Figure 5. (A) An elephant track seen in section, illustrating deformation of underlying layers. (B) Elephant transmitted tracks (indicated by white arrows) recorded on the Robberg Peninsula; scale bars = 30 cm between outer black circles. (C) The orientation of this large block (adult human figure provides scale) can be determined at a distance by noting the orientation in cross section of elephant tracks (indicated by white arrows). (D) Elephant tracks can be identified on this surface in De Hoop Nature Reserve despite erosion and poor preservation.

Tracks registered by smaller, lighter trackmakers may not be discernible on poorly preserved surfaces. However, because of their size and depth, elephant tracks may be identifiable on such surfaces (Fig. 5D) and may therefore be recorded with disproportionate frequency.

Depending on the nature of the substrate, elephant tracks may be extraordinarily deep. As with dinosaur tracks, if tracks were registered in moist muddy substrates, leading to deep depressions, and a layer of sand provided the infill layer, the latter is often preserved while the muddy layer is often eroded. This leads to the phenomenon where the layer of infill is obvious in cross section and may reach depths of 30 cm (Fig. 6A and B). Again, comparison with the dinosaur tracks shown in Figure 4 is of value. Where such infill layers in tracks are resistant to erosion, remarkable forms may result (Fig. 7A–C).

__Supplied material__
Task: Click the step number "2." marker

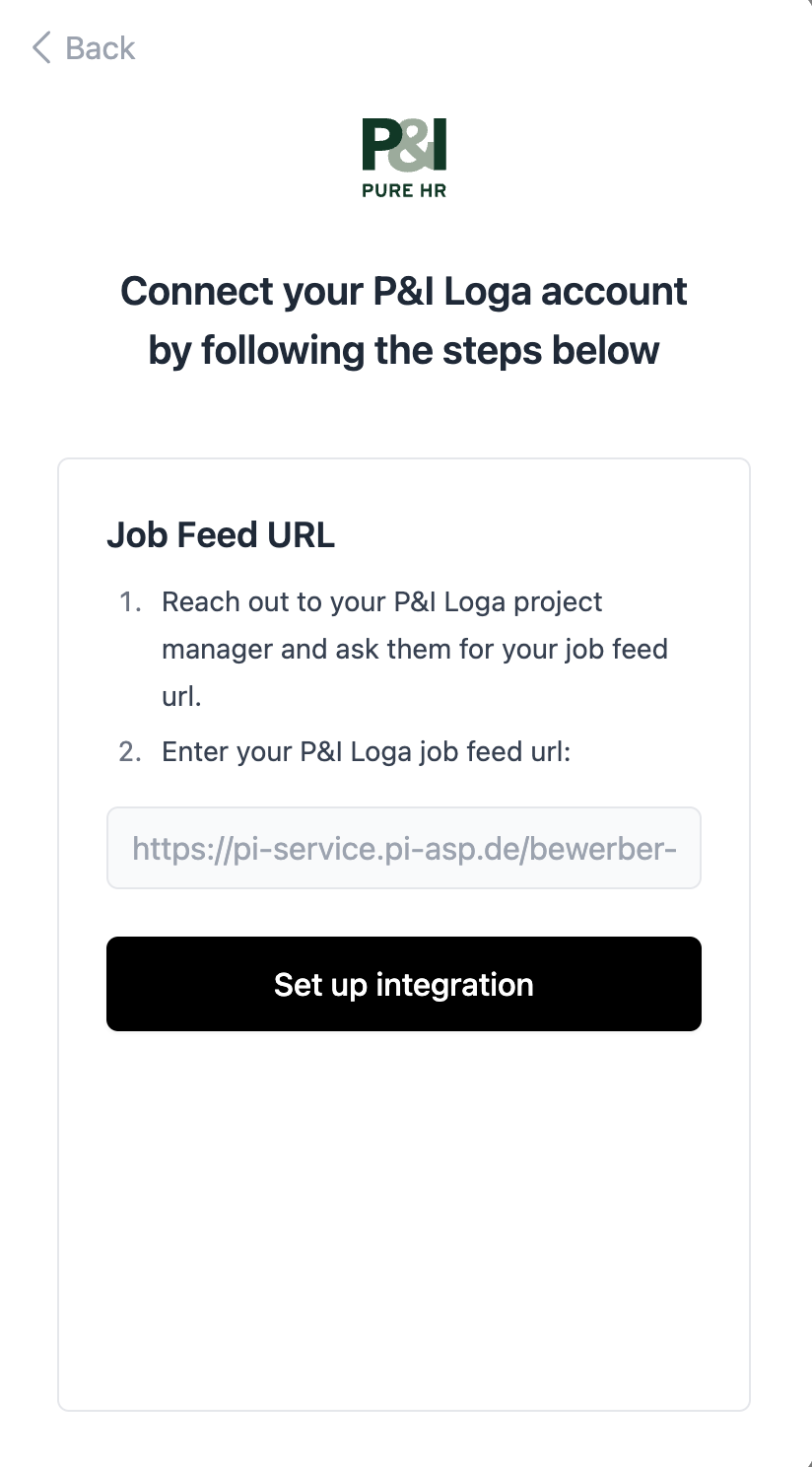Action: [x=131, y=752]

__Task item 1__
In the passage on elephant tracks, replace "infill" with "fill" and give the part starting at "Tracks registered by" and ending at "result (Fig. 7A–C).".
__Task item 2__
Continue the passage on elephant tracks with the next few sentences after its final one.

__Final answer 1__
Tracks registered by smaller, lighter trackmakers may not be discernible on poorly preserved surfaces. However, because of their size and depth, elephant tracks may be identifiable on such surfaces (Fig. 5D) and may therefore be recorded with disproportionate frequency.

Depending on the nature of the substrate, elephant tracks may be extraordinarily deep. As with dinosaur tracks, if tracks were registered in moist muddy substrates, leading to deep depressions, and a layer of sand provided the fill layer, the latter is often preserved while the muddy layer is often eroded. This leads to the phenomenon where the layer of fill is obvious in cross section and may reach depths of 30 cm (Fig. 6A and B). Again, comparison with the dinosaur tracks shown in Figure 4 is of value. Where such fill layers in tracks are resistant to erosion, remarkable forms may result (Fig. 7A–C).

__Final answer 2__
Figure 6. (A) and (B) Deep infill layers seen in cross section at sites east of Still Bay. In both cases, the track dimensions are not large enough to exclude rhinoceros or hippopotamus as trackmakers, but numerous elephant tracks are evident where these surfaces are exposed, increasing the probability that the trackmaker was a juvenile elephant. Scale bar in (B) = 10 cm.

Figure 7. (A), (B), (C) Eroded elephant tracks and infill layers may take on remarkable forms (indicated by white arrows); scale bars in (A) and (C) = 10 cm. (A) and (C) are in the Goukamma Nature Reserve, and (B) is east of Still Bay. (D) Potholes in linear patterns on the Cape south coast, for which elephant tracks were likely precursors.

Deformations on the Cape south coast consistent with elephant tracks in cross section have been noted in seven discrete layers over a stratigraphic sectional height of 10 m of aeolianites at one site (Helm et al., 2018c). At another site, a section measuring 26 m displayed multiple discrete layers containing such structures in aeolianites. Where bedding plane surfaces are exposed in epirelief at these sites, elephant tracks are evident. From such observations, inferences on repeated use over time of an area of dune surfaces have been made, although the time interval that such sections represent cannot accurately be determined (Helm et al., 2018c). Palaeosurfaces containing elephant tracks do not necessarily slump into the sea or erode away. It has been demonstrated that elephant tracks on Cape south coast palaeobeaches can serve as precursors to pothole formation (Helm et al., 2021) (Fig. 7D).

Associations of trackmakers are of potential importance. Along the Goukamma Nature Reserve coastline, elephant tracks were found close to a long trackway interpreted as having been made by a long-horned (giant) buffalo. Trackways interpreted as having been made by the extinct Cape subspecies of the African lion (Panthera leo melanochaitus) also occur close by (Helm et al., 2018c). East of Still Bay, a probable long-horned buffalo track was centrally registered within a large elephant track on a surface containing multiple elephant tracks (Helm et al., 2019b) (Fig. 8). At Brenton-on-Sea, elephant tracks were found on layers adjacent to those containing hominin tracks (Helm et al., 2018a).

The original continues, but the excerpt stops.